WORK TASK:
Exactly as given, reproduce the records in full.

+++ ENTRIES SUPPLIED

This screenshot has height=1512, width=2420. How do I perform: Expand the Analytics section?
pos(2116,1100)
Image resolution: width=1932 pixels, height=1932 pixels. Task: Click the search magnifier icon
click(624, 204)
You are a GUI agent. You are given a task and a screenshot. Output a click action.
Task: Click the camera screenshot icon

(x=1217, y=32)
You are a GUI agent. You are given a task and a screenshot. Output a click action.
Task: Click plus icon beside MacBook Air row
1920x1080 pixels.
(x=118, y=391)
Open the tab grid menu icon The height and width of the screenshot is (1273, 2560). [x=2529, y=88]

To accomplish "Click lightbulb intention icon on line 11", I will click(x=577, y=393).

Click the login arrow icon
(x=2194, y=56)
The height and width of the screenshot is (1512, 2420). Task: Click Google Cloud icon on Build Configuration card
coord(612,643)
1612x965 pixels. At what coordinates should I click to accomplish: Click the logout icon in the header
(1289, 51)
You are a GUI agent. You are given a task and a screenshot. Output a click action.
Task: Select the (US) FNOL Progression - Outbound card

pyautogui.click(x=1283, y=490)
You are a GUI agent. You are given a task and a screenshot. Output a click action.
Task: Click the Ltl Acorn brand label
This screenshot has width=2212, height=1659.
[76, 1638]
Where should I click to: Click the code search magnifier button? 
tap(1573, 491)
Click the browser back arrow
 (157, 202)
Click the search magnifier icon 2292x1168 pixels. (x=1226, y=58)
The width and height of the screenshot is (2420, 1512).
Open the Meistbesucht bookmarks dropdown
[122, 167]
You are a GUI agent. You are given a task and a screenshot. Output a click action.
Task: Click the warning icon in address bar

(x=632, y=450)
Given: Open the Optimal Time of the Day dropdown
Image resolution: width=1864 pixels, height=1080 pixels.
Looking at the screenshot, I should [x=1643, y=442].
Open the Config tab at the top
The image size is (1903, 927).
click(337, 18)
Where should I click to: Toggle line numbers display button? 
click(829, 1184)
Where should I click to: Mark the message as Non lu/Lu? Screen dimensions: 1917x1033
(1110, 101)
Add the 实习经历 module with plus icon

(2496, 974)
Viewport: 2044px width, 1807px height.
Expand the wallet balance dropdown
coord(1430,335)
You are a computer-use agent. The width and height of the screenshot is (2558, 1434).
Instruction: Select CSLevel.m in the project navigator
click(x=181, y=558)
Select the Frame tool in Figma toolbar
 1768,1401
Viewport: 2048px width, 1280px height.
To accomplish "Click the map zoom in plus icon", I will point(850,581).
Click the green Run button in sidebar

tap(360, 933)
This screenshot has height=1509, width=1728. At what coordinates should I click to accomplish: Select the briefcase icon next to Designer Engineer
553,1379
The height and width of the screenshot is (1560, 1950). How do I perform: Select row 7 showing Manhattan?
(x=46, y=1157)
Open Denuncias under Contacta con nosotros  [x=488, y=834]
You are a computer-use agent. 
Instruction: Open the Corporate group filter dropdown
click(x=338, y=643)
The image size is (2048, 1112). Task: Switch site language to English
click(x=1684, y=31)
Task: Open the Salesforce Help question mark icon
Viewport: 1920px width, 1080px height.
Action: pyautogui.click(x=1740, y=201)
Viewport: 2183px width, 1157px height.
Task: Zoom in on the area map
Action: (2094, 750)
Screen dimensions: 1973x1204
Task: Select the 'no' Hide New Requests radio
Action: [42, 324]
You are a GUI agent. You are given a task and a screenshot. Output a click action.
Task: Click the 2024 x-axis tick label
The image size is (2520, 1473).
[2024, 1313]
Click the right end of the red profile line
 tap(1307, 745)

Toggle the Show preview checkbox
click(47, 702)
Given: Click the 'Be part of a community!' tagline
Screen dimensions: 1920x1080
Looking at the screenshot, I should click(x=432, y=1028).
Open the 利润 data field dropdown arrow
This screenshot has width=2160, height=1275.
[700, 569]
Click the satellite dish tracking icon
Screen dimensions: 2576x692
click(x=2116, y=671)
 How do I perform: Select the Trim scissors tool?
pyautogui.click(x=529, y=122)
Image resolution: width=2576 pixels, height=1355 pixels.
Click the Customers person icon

++++++

ANSWER SECTION:
This screenshot has height=1512, width=2420. How do I perform: Expand the Analytics section?
pos(2116,1100)
Image resolution: width=1932 pixels, height=1932 pixels. Task: Click the search magnifier icon
click(624, 204)
You are a GUI agent. You are given a task and a screenshot. Output a click action.
Task: Click the camera screenshot icon

(x=1217, y=32)
You are a GUI agent. You are given a task and a screenshot. Output a click action.
Task: Click plus icon beside MacBook Air row
1920x1080 pixels.
(x=118, y=391)
Open the tab grid menu icon The height and width of the screenshot is (1273, 2560). [x=2529, y=88]

To accomplish "Click lightbulb intention icon on line 11", I will click(x=577, y=393).

Click the login arrow icon
(x=2194, y=56)
The height and width of the screenshot is (1512, 2420). Task: Click Google Cloud icon on Build Configuration card
coord(612,643)
1612x965 pixels. At what coordinates should I click to accomplish: Click the logout icon in the header
(1289, 51)
You are a GUI agent. You are given a task and a screenshot. Output a click action.
Task: Select the (US) FNOL Progression - Outbound card

pyautogui.click(x=1283, y=490)
You are a GUI agent. You are given a task and a screenshot. Output a click action.
Task: Click the Ltl Acorn brand label
This screenshot has width=2212, height=1659.
[76, 1638]
Where should I click to: Click the code search magnifier button? 
tap(1573, 491)
Click the browser back arrow
 (157, 202)
Click the search magnifier icon 2292x1168 pixels. (x=1226, y=58)
The width and height of the screenshot is (2420, 1512).
Open the Meistbesucht bookmarks dropdown
[122, 167]
You are a GUI agent. You are given a task and a screenshot. Output a click action.
Task: Click the warning icon in address bar

(x=632, y=450)
Given: Open the Optimal Time of the Day dropdown
Image resolution: width=1864 pixels, height=1080 pixels.
Looking at the screenshot, I should [x=1643, y=442].
Open the Config tab at the top
The image size is (1903, 927).
click(337, 18)
Where should I click to: Toggle line numbers display button? 
click(829, 1184)
Where should I click to: Mark the message as Non lu/Lu? Screen dimensions: 1917x1033
(1110, 101)
Add the 实习经历 module with plus icon

(2496, 974)
Viewport: 2044px width, 1807px height.
Expand the wallet balance dropdown
coord(1430,335)
You are a computer-use agent. The width and height of the screenshot is (2558, 1434).
Instruction: Select CSLevel.m in the project navigator
click(x=181, y=558)
Select the Frame tool in Figma toolbar
 1768,1401
Viewport: 2048px width, 1280px height.
To accomplish "Click the map zoom in plus icon", I will point(850,581).
Click the green Run button in sidebar

tap(360, 933)
This screenshot has height=1509, width=1728. At what coordinates should I click to accomplish: Select the briefcase icon next to Designer Engineer
553,1379
The height and width of the screenshot is (1560, 1950). How do I perform: Select row 7 showing Manhattan?
(x=46, y=1157)
Open Denuncias under Contacta con nosotros  [x=488, y=834]
You are a computer-use agent. 
Instruction: Open the Corporate group filter dropdown
click(x=338, y=643)
The image size is (2048, 1112). Task: Switch site language to English
click(x=1684, y=31)
Task: Open the Salesforce Help question mark icon
Viewport: 1920px width, 1080px height.
Action: pyautogui.click(x=1740, y=201)
Viewport: 2183px width, 1157px height.
Task: Zoom in on the area map
Action: (2094, 750)
Screen dimensions: 1973x1204
Task: Select the 'no' Hide New Requests radio
Action: [42, 324]
You are a GUI agent. You are given a task and a screenshot. Output a click action.
Task: Click the 2024 x-axis tick label
The image size is (2520, 1473).
[2024, 1313]
Click the right end of the red profile line
 tap(1307, 745)

Toggle the Show preview checkbox
click(47, 702)
Given: Click the 'Be part of a community!' tagline
Screen dimensions: 1920x1080
Looking at the screenshot, I should click(x=432, y=1028).
Open the 利润 data field dropdown arrow
This screenshot has width=2160, height=1275.
[700, 569]
Click the satellite dish tracking icon
Screen dimensions: 2576x692
click(x=2116, y=671)
 How do I perform: Select the Trim scissors tool?
pyautogui.click(x=529, y=122)
Image resolution: width=2576 pixels, height=1355 pixels.
Click the Customers person icon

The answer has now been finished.